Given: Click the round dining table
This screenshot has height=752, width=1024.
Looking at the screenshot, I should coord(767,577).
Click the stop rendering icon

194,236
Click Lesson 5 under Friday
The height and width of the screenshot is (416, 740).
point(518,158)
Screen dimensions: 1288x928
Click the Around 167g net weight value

══════════

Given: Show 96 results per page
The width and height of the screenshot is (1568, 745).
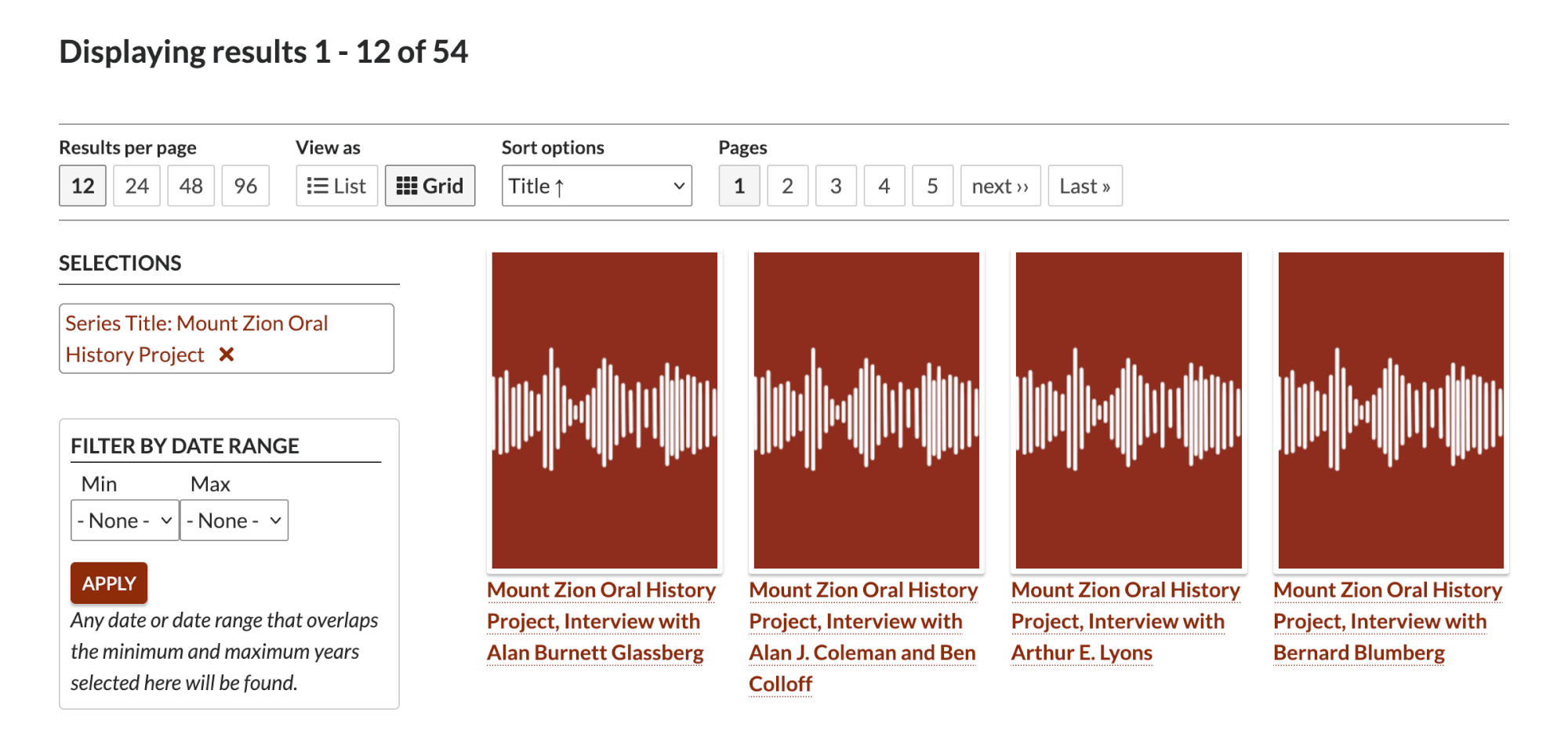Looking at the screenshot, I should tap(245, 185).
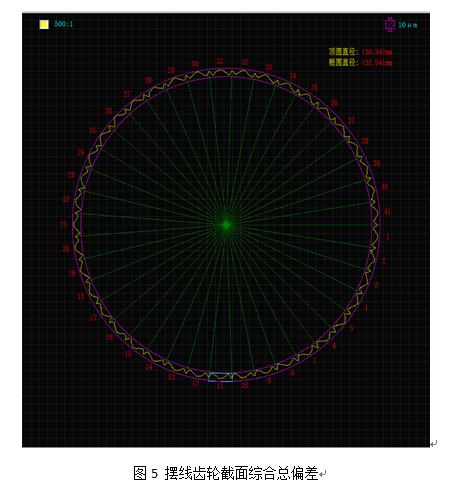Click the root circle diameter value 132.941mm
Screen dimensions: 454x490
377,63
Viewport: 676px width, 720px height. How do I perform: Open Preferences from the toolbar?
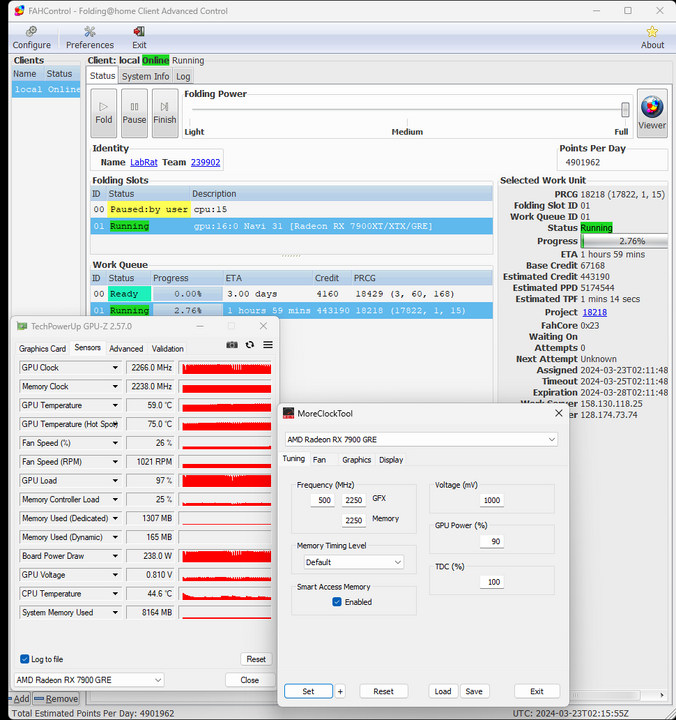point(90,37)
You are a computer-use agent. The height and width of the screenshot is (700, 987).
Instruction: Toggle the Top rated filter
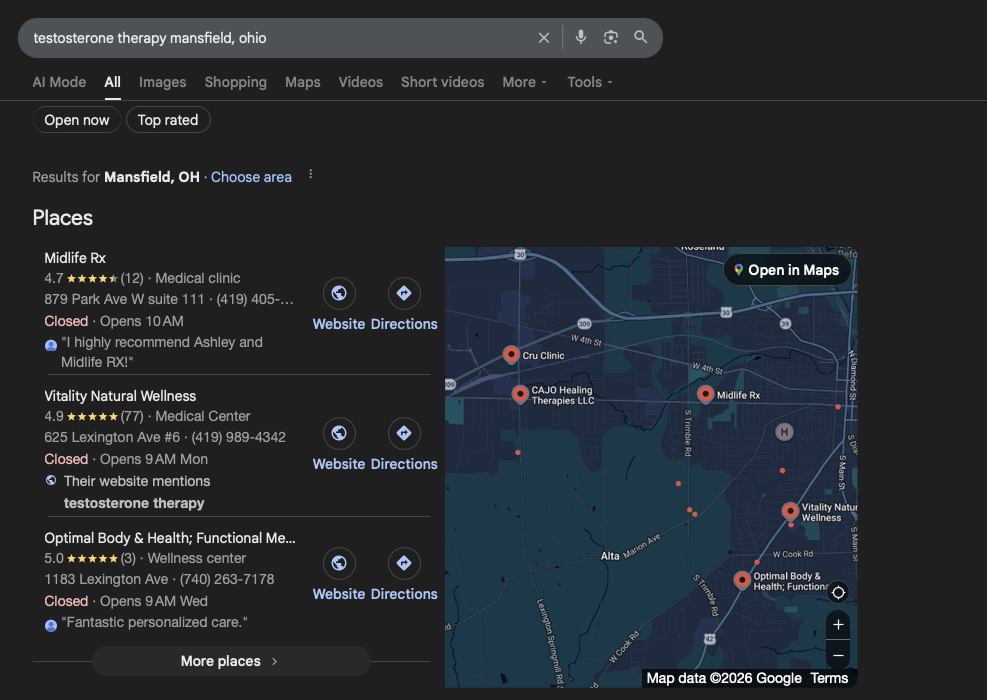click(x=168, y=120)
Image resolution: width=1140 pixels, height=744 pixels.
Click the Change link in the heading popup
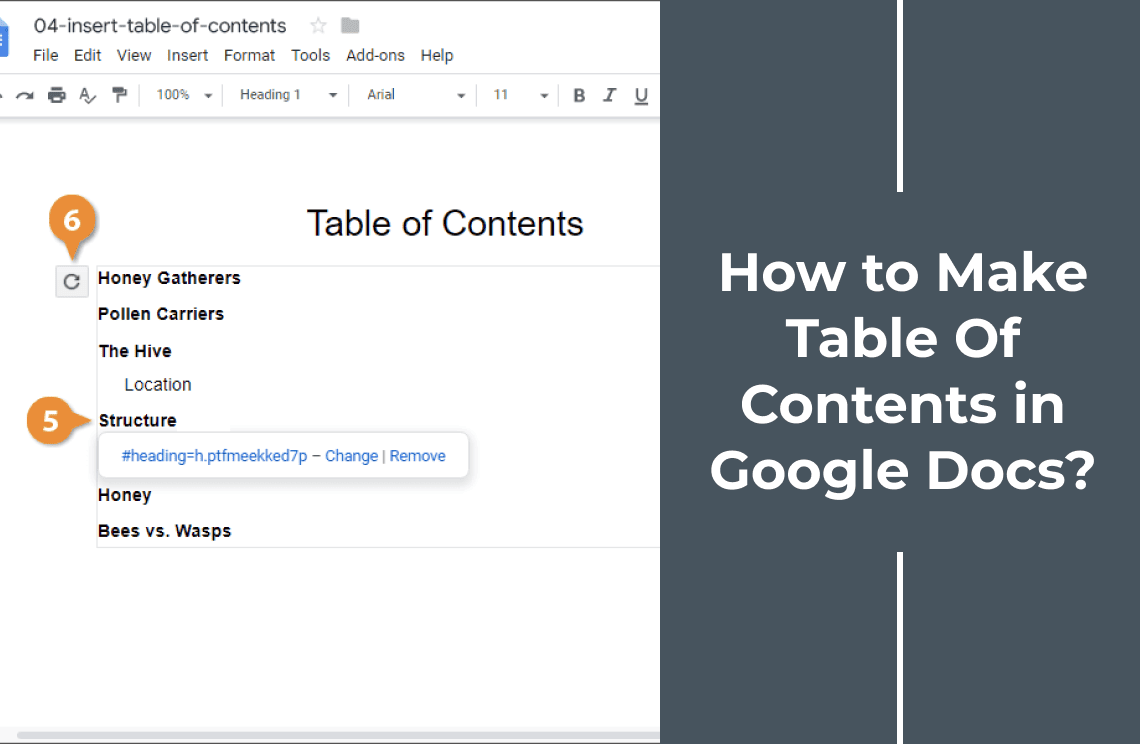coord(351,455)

══════════

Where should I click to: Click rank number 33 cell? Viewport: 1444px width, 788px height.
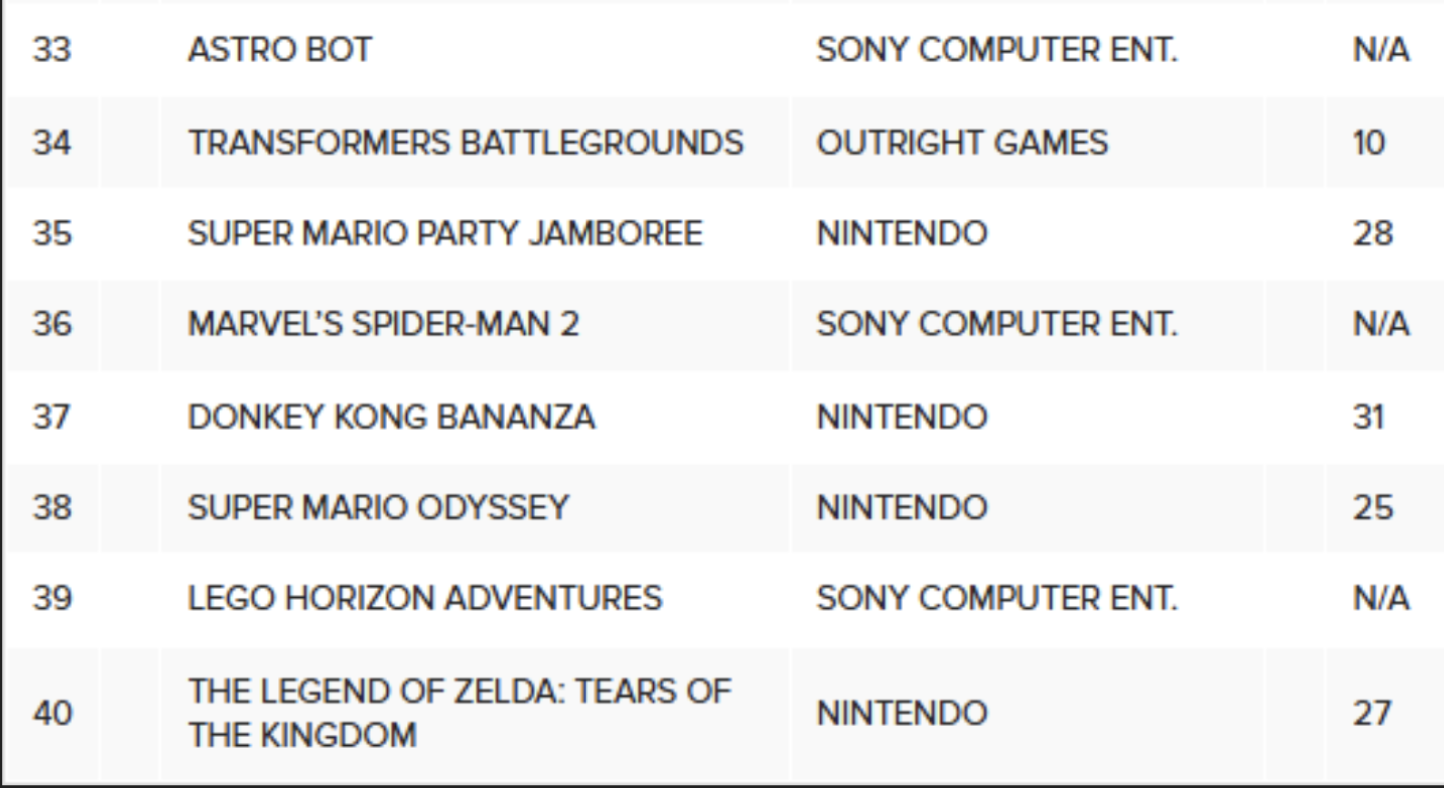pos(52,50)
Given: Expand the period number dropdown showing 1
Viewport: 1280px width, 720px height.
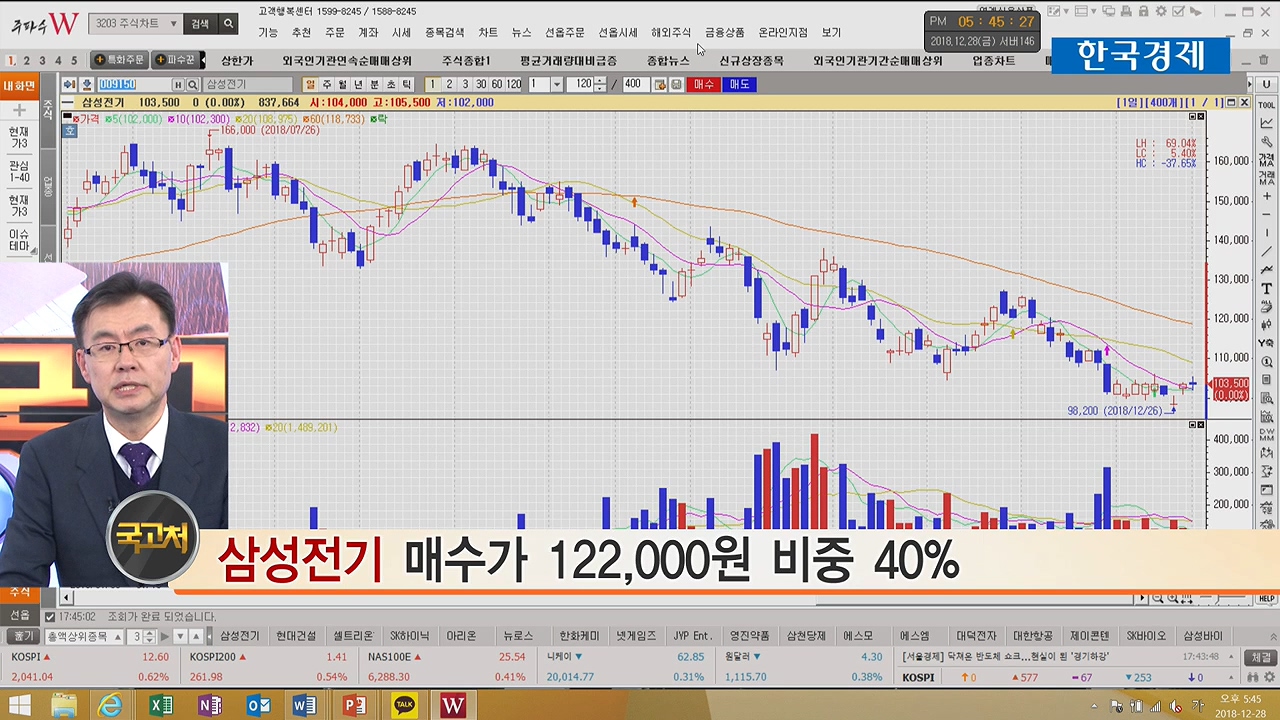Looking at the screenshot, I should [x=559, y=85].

══════════

Copy the lines from the one holding "Viewport: 676px width, 720px" through the one holding "click(x=168, y=120)", inclusive, without the pictures.

_Written reply_:
Viewport: 676px width, 720px height. How do I perform: Open Preferences from the toolbar?
point(90,37)
You are a computer-use agent. The height and width of the screenshot is (700, 987).
Instruction: Toggle the Top rated filter
click(x=168, y=120)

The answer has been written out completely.